Mais le vrai détonateur ne serait-il pas l’arrivée aux portes du pouvoir du Rassemblement national, devenu aujourd’hui le premier parti de France ? Les prémices de cette crise sont apparues dès que la classe politique française, en veine de vertu, a entrepris de faire barrage au Front national. L’introduction du scrutin proportionnel aux législatives de 1986 avait permis l’entrée d’une trentaine de députés d’extrême-droite, au bénéfice tactique de François Mitterrand. Depuis, ce parti n’a cessé d’être à la fois un repoussoir et une aubaine.
Le RN au cœur du jeu politique
Tout allait bien tant que le Front national n’était qu’objet. Mais dès 2007, il est devenu sujet. Nicolas Sarkozy en a fait l’expérience en 2012, lorsqu’il n’a pas obtenu le soutien de Marine Le Pen au second tour. Depuis l’élection de Jacques Chirac, tous les présidents ont dû compter avec les électeurs du RN, soit par leur vote direct, soit par leur abstention stratégique.
Le fameux “Tous contre le FN” avait permis en 2002 l’élection triomphale de Jacques Chirac. Mais en 2024, cette promesse de ne plus tomber dans le piège du consensus n’a pas tenu. Droite, centre, gauche et extrême-gauche se sont unis en hâte pour freiner l’entrée massive du RN à l’Assemblée. Malgré tout, le parti est désormais le premier de l’arc républicain et l’un des trois groupes majeurs de l’Assemblée nationale. La France en devient presque ingouvernable.
La Sixième République est-elle inéluctable ?
En 2028, la Vème République égalera la longévité de la IIIème, soit 70 ans. La Constitution de 1958 a montré sa capacité d’adaptation face aux crises (OAS, Mai 68, cohabitations). Pourtant, le nombre de révisions constitutionnelles traduit l’instabilité de la classe politique. La suppression du septennat, par exemple, a déréglé les institutions.
Face à ces erreurs irréversibles, l’idée d’une Sixième République progresse. Elle viserait notamment à supprimer l’élection présidentielle au suffrage universel direct. Or, c’est précisément le vote auquel les Français sont le plus attachés : on voit mal comment ils accepteraient d’y renoncer.
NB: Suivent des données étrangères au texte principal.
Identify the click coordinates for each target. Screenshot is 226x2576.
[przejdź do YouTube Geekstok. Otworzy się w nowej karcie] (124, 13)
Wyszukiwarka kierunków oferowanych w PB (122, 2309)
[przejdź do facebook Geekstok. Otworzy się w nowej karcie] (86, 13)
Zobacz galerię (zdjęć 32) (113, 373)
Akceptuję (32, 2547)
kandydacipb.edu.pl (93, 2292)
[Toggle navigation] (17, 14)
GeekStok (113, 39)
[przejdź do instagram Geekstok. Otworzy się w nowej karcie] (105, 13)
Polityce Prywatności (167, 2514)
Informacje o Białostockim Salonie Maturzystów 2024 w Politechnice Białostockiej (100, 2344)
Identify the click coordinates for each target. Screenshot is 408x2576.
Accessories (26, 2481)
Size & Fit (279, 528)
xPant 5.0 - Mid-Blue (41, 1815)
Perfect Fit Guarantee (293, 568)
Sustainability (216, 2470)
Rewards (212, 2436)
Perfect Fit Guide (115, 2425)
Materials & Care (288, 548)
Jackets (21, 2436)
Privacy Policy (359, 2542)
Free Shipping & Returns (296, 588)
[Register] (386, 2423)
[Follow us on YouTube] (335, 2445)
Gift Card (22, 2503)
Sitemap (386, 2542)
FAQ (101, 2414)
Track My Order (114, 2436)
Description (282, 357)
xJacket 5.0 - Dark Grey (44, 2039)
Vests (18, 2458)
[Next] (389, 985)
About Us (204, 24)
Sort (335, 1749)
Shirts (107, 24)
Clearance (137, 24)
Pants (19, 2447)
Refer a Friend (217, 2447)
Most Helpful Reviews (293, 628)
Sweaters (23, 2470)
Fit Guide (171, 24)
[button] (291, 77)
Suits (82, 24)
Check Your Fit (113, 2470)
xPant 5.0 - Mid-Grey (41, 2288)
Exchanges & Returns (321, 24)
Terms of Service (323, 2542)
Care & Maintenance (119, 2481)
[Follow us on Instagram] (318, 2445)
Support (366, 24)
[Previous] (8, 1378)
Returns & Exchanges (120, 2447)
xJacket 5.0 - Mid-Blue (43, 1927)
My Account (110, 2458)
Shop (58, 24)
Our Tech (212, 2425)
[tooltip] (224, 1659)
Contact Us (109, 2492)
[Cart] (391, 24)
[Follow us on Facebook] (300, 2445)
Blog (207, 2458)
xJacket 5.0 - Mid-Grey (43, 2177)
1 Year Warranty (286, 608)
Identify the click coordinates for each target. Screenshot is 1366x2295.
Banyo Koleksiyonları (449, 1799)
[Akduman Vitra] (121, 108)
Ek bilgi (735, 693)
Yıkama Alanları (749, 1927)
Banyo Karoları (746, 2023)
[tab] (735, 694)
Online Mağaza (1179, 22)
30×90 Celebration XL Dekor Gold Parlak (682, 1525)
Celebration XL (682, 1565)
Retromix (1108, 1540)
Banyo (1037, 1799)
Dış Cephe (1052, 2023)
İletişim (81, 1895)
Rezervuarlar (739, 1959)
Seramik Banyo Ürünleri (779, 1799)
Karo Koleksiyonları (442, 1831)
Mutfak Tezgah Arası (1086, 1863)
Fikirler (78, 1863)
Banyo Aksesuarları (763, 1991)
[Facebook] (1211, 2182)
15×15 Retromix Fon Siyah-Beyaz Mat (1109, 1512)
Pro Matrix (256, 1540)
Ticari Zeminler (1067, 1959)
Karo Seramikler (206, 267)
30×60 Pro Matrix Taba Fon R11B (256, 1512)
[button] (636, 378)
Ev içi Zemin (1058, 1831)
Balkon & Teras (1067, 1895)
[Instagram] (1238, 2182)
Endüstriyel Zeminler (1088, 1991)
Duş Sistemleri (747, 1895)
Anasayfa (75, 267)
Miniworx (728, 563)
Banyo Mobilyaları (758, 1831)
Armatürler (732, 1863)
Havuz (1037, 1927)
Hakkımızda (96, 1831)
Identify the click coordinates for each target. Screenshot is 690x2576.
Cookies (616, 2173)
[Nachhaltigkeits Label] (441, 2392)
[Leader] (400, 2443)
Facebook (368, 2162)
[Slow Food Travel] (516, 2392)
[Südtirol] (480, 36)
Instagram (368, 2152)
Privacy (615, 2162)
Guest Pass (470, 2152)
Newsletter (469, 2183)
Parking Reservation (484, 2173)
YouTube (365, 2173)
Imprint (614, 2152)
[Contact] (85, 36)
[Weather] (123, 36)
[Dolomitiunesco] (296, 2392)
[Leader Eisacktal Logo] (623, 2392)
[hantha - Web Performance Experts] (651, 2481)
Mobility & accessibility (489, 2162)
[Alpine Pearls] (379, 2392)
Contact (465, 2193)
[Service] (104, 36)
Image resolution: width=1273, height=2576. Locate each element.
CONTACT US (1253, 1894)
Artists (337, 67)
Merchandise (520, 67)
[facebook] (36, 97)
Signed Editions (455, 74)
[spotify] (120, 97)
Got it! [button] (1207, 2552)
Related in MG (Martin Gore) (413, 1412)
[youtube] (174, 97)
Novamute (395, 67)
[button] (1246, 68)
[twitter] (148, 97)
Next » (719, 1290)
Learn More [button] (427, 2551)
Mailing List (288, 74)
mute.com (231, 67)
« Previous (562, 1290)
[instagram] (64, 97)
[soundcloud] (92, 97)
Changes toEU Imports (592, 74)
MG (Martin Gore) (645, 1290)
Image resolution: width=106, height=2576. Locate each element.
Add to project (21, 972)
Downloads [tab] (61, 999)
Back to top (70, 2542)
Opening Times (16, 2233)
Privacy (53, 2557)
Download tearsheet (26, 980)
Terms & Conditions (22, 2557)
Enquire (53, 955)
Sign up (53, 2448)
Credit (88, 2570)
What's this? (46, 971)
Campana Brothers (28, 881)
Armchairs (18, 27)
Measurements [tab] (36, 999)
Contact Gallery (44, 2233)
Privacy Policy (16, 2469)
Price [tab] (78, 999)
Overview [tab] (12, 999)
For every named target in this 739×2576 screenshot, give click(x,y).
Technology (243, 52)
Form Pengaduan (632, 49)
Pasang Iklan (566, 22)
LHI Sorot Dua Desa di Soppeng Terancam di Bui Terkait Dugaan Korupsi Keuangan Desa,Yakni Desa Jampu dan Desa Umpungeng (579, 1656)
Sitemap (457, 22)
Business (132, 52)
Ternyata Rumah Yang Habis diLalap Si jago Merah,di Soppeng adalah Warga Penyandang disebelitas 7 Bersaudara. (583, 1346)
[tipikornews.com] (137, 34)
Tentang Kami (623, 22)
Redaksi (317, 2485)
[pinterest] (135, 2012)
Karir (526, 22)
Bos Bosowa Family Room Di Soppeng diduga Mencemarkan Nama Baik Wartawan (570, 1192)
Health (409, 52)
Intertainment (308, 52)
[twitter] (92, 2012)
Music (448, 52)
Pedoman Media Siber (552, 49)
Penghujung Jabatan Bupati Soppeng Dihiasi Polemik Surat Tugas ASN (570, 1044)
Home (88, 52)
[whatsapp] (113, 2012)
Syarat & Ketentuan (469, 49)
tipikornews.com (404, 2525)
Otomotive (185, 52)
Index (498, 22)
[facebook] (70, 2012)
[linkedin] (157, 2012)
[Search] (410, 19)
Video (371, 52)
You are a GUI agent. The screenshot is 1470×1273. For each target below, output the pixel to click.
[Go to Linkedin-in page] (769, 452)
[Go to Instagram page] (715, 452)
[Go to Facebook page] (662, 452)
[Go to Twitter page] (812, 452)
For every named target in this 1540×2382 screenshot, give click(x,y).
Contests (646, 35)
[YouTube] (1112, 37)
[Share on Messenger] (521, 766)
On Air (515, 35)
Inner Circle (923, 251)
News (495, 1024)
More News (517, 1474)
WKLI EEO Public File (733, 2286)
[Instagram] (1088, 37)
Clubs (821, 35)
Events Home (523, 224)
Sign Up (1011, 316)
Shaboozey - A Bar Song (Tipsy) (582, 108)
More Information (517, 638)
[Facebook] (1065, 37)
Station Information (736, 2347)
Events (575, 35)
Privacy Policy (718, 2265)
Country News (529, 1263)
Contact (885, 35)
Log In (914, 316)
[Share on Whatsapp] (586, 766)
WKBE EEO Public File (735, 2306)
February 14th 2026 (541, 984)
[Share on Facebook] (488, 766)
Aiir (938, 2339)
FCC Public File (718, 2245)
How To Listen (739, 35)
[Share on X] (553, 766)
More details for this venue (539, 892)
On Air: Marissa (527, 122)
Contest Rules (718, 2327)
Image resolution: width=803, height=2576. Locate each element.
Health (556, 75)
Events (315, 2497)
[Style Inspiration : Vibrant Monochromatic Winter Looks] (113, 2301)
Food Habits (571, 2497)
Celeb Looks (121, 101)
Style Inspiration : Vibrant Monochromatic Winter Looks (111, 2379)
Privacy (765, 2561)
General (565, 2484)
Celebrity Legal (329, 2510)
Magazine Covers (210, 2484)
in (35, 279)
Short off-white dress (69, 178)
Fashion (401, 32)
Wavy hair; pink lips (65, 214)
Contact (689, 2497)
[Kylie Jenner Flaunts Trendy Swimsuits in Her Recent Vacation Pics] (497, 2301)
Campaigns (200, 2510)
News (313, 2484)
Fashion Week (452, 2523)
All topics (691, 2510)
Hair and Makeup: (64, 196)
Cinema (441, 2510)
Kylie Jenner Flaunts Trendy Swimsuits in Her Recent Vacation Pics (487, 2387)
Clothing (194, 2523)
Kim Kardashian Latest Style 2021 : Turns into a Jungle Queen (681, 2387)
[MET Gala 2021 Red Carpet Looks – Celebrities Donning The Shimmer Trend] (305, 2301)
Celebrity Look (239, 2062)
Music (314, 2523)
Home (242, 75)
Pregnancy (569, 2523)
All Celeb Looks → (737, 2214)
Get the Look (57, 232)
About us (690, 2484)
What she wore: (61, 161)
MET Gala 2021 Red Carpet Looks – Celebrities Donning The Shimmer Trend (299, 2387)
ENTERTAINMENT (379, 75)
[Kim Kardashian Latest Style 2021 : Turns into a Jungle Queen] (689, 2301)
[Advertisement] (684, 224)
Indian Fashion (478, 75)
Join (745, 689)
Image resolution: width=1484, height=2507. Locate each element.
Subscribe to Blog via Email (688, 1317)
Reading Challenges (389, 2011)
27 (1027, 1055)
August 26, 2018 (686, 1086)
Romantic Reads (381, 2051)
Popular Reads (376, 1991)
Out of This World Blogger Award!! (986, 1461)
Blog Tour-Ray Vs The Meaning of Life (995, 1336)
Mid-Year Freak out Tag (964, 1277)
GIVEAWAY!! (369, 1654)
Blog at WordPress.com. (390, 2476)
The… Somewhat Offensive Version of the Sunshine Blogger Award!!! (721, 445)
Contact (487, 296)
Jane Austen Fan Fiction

En définitive, les partis traditionnels et leurs élus ont échoué deux fois : ils n’ont pas réussi à neutraliser les Le Pen, ni à enrayer l’abaissement de la France. Une Sixième République, aussi ingénieuse soit-elle, ne résoudra pas cette impasse sans figure historique capable d’incarner une refondation à la manière du général de Gaulle.